Une partie de la gauche française avait entrepris – avec prudence – une révolution programmatique sur les questions d'immigration. En filigrane : comment répondre à l'idée, ultra consensuelle dans l'opinion, que l'immigration doit être régulée ? Et surtout, comment renouer avec les classes populaires qui ne cessent de se détourner de la gauche élection après élection ?
 
Mais depuis le vote de la loi immigration avec les voix du RN, la donne a changé. Auteur d'une note remarquée sur le modèle social-démocrate et la gauche danoise à la Fondation Jean-Jaurès (janvier 2023), Renaud Large revient sur ce sujet qui plombe la gauche. Le tabou n'est pas près de tomber.
 
Le Point : Il y a un an, vous avez publié une note à la Fondation Jean-Jaurès, dans laquelle vous expliquiez que le durcissement de la réglementation sur l'immigration était un sujet parfaitement consensuel dans l'opinion. Comment expliquez-vous qu'il soit toujours aussi difficile de faire émerger sereinement ce sujet dans le débat politique ?
 
Renaud Large : Depuis plus de 40 ans, le sujet de l'immigration est très clivé entre une droite considérant la nationalité comme une rente, et une gauche estimant qu'il s'agit d'un dû. Il n'est pas étonnant que ce sujet réactive le clivage droite-gauche que l'on croyait – à tort – disparu. Depuis 20 ans, le clivage droite-gauche connaît successivement des phases d'affaiblissement et de renforcement. L'élection présidentielle de 2017 l'a fait reculer, les trois principaux candidats – Emmanuel Macron, Marine Le Pen et Jean-Luc Mélenchon – ayant structuré des offres politiques très transversales.
 
Au lendemain de l'élection présidentielle de 2022, on a vu naître trois blocs politiques : un conglomérat de droite fortement influencé par sa frange extrême, un conglomérat du centre et un conglomérat de gauche lui aussi tiraillé par une aile extrême. Je crois que cette tripartition de l'offre politique préfigurait le retour silencieux du clivage droite-gauche, au détriment de la majorité centrale.

> _Données_:

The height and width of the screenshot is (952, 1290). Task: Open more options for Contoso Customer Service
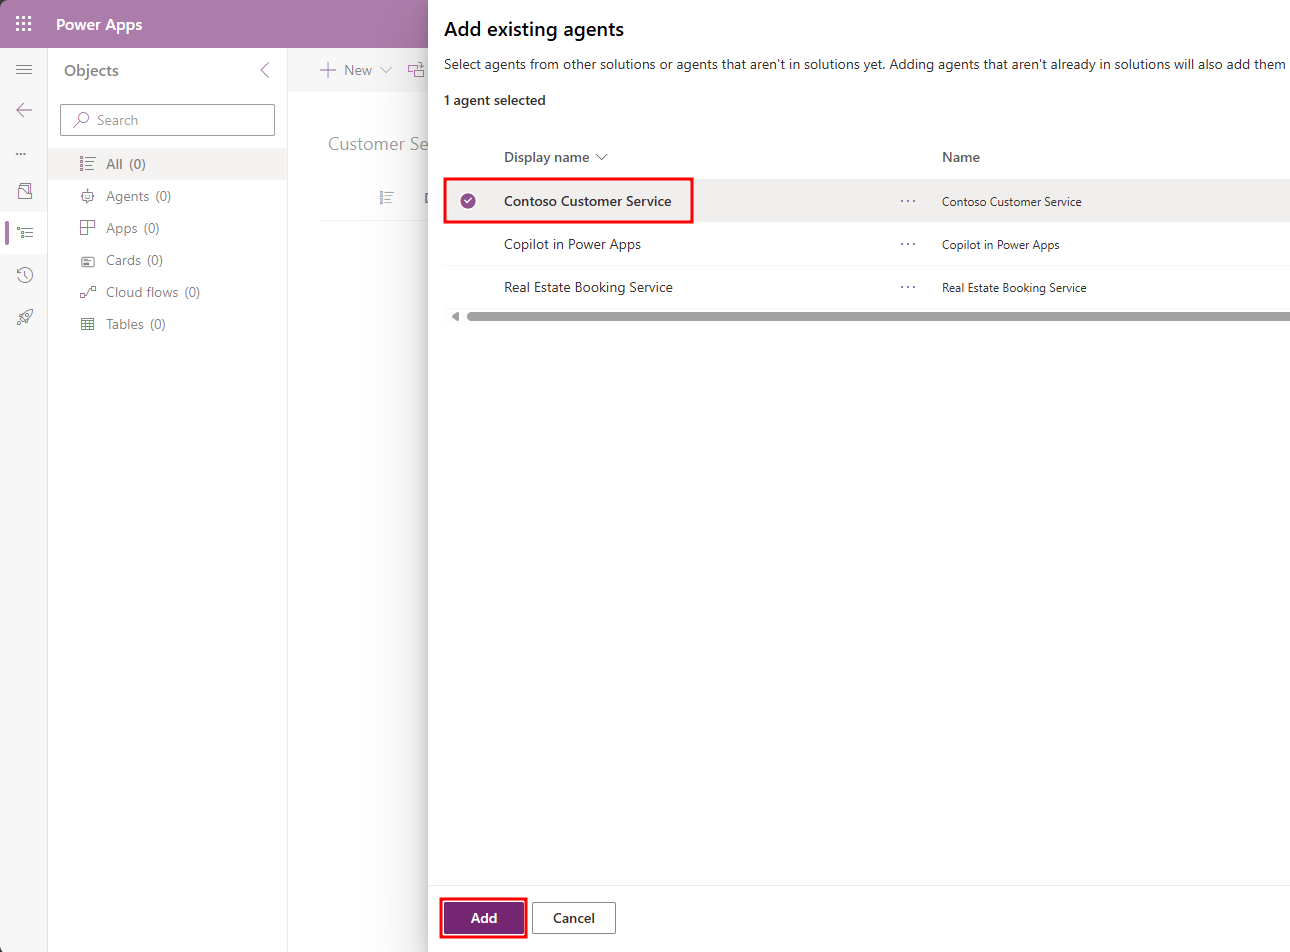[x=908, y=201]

==

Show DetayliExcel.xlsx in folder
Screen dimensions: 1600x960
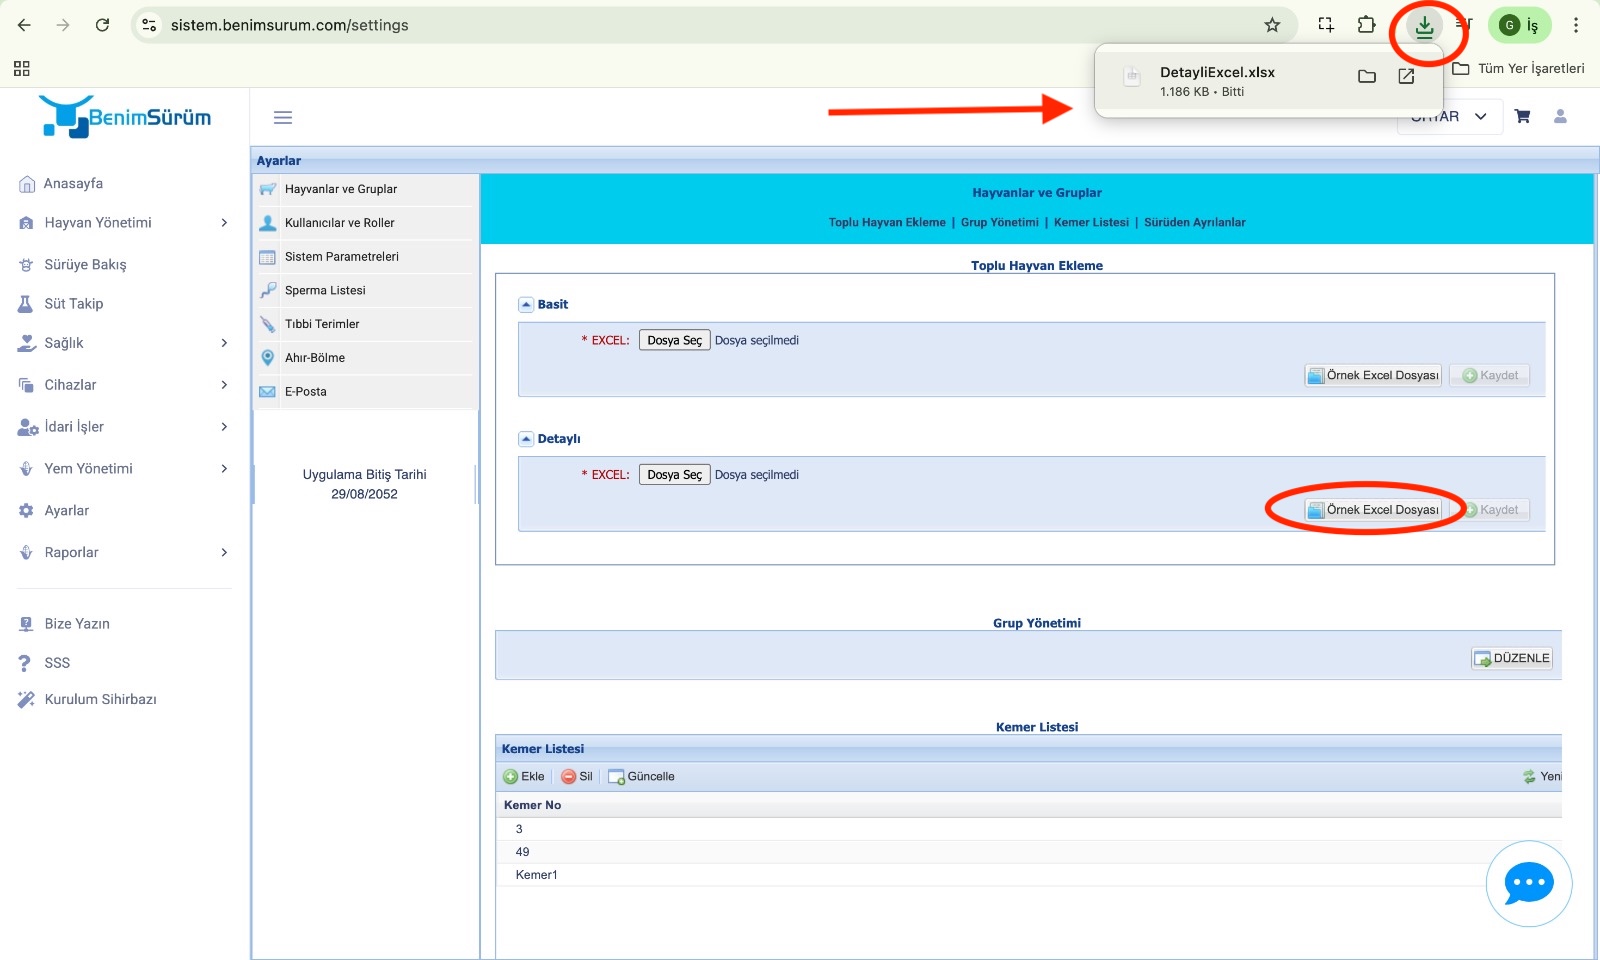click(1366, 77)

---

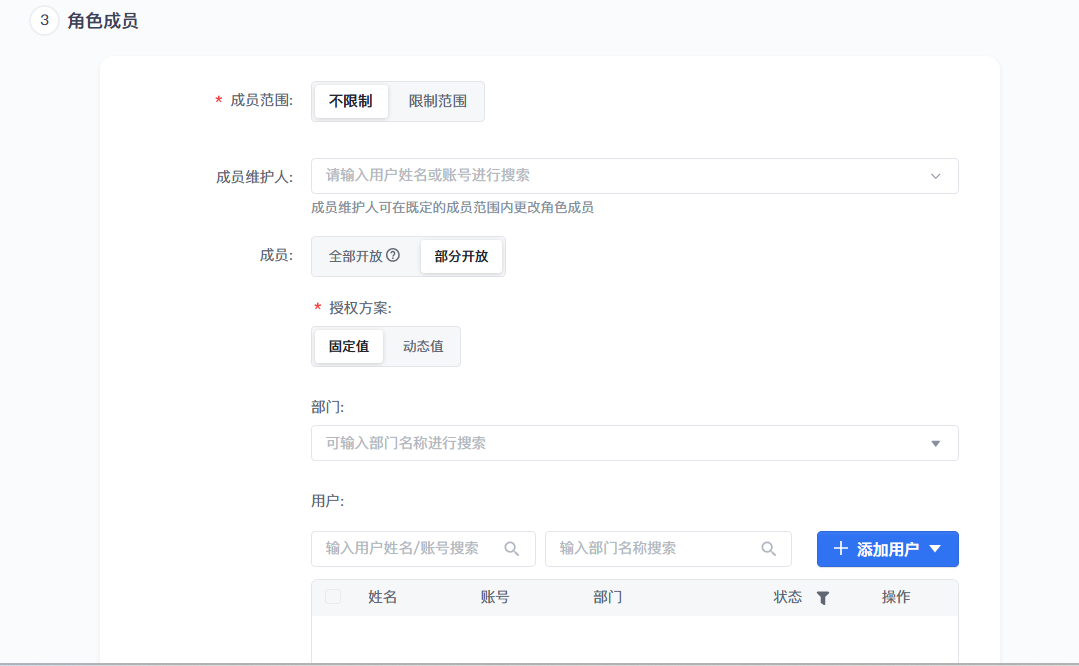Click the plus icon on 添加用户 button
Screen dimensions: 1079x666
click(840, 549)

> _Consignes_:
• A. D'après l'article, à quelle date Renaud Large a-t-il publié sa note sur le modèle social-démocrate et la gauche danoise à la Fondation Jean-Jaurès ?
• B. Recopiez le passage de l'article qui va de « Une partie de » jusqu'à « après élection ? ».
• C. Rédigez la suite de l'article sur la gauche et l'immigration à partir de sa dernière phrase.

> _Réponses_:
• A. En janvier 2023.

• B.
Une partie de la gauche française avait entrepris – avec prudence – une révolution programmatique sur les questions d'immigration. En filigrane : comment répondre à l'idée, ultra consensuelle dans l'opinion, que l'immigration doit être régulée ? Et surtout, comment renouer avec les classes populaires qui ne cessent de se détourner de la gauche élection après élection ?

• C.
 
Le Point Vous avez travaillé sur la gauche danoise, qui considère qu'il n'y a pas d'État providence sans cohésion sociale forte. Aurait-elle pu adopter un tel texte ? Aller plus loin ? Y a-t-il une inspiration danoise dans ce texte ?
 
 
Il ne me semble pas. À partir de 2015, les socio-démocrates danois ont d'abord travaillé sur les conditions d'intégration sociale des immigrés par un contrôle plus souverain de l'accès à la nationalité. Pour cela, ils sont revenus aux sources de la social-démocratie danoise, à la doctrine des années 1980 de leur parti. Le texte français se soucie relativement peu d'intégration en se concentrant soit sur des mesures qui rendent la vie impossible aux immigrés légalement admis en France, soit sur des régularisations pour raison économique.
 
Surtout, ce texte ne renoue pas avec la doctrine française historique. La France est une nation civique. L'accès à sa citoyenneté ne peut se faire sans adhésion à son projet philosophico-politique. Le décret du 26 août 1792 confère le titre de citoyen français à plusieurs étrangers ayant contribué, par leur volonté, à l'affranchissement de la nation. La conception française de l'immigration et de l'intégration n'est ni ethnique ni «économiciste».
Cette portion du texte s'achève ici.